The multiple-entry tourist visa is valid for one year from the date of issuance, and the permissible period of stay is 90 days.
Updated On – 09:40 PM, Sun – 11 December 22
Jeddah: A 62-year-old Hyderabadi woman was recently stopped by officials at the King Khalid International Airport in Riyadh. Shocked over the unexpected development, she was told that she had overstayed and violated visa rules and was sent back from the airport without being allowed to board a Hyderabad-bound flight.
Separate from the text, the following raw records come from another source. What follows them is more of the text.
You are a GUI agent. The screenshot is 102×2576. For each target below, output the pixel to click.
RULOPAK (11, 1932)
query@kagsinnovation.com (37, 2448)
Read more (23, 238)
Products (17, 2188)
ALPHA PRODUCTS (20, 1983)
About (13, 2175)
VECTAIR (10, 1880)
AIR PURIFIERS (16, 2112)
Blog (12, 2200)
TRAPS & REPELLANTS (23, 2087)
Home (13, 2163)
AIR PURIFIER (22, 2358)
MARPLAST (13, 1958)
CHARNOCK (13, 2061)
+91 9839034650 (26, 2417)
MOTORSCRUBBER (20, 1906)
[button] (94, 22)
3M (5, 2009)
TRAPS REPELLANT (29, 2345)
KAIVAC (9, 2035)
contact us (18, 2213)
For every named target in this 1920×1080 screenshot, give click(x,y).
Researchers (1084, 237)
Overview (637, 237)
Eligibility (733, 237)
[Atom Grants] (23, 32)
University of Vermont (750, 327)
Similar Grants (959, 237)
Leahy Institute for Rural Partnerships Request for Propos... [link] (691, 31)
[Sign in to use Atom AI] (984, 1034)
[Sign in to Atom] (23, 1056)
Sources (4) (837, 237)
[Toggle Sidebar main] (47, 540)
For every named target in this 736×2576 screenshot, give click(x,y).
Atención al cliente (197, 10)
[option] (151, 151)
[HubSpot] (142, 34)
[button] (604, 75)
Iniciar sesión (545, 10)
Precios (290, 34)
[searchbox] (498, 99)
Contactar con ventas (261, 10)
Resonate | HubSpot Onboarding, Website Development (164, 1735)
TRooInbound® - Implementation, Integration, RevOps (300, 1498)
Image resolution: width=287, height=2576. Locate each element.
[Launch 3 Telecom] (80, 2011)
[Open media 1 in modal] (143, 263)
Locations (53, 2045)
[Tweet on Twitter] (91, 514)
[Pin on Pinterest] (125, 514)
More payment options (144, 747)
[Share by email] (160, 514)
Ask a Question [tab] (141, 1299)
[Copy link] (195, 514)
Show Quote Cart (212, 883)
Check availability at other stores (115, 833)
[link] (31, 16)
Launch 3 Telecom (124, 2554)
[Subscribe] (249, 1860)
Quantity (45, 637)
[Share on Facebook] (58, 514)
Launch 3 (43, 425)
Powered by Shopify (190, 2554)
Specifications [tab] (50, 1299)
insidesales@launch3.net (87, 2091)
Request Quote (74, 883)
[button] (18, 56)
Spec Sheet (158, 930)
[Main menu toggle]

She was one of scores of such Indians who landed in trouble without knowing procedures and rules of tourist visas. The woman’s husband had arranged a tourist visa for her from a traveling agent in Hyderabad instead of applying for a family visit visa. Like her, every day there are some hundreds of Indians reaching Saudi Arabia after the kingdom recently eased its tourist and visiting visa process.
At the same time, some Indians are misusing the easily available tourist visas include those working in the IT sector, to land jobs in the Kingdom apart many skilled youth coming scouting for job opportunities.
The multiple-entry tourist visa is valid for one year from the date of issuance, and the permissible period of stay is 90 days. A single-entry tourist visa is valid for three months from the date of issuance, and the permissible period of stay is 30 days. The grey area for many Indians is the validity of visa and period of stay, which many fail to understand and land in trouble by exceeding the period of stay. Indians arriving on tourist visas were under the notion that the visa validity would be for one year for multiple entry and are staying accordingly. They leave Saudi Arabia before 90 days to neigbouring countries such as Bahrain and Jordan and enter again to stay for a further period.
“This is where most of these visitors commit a blunder,” said Muzammil Shaikh, a Telugu NRI activist in Riyadh, who handles several such cases.
Many Indians were stranded in Saudi Arabia for overstaying beyond 90 days and were struggling to pay hefty fines. Unlike family visit visas, tourist visas are not extendable after 90 days even if the holder leaves the Kingdom and enters again, he added. The total period of stay should not exceed 90 days.
Saudi Arabia has hit headlines with its goal of attracting 100 million visitors by 2030 as part of the Vision 2030 reform agenda intended to diversify the oil-dependent economy and open up to the world.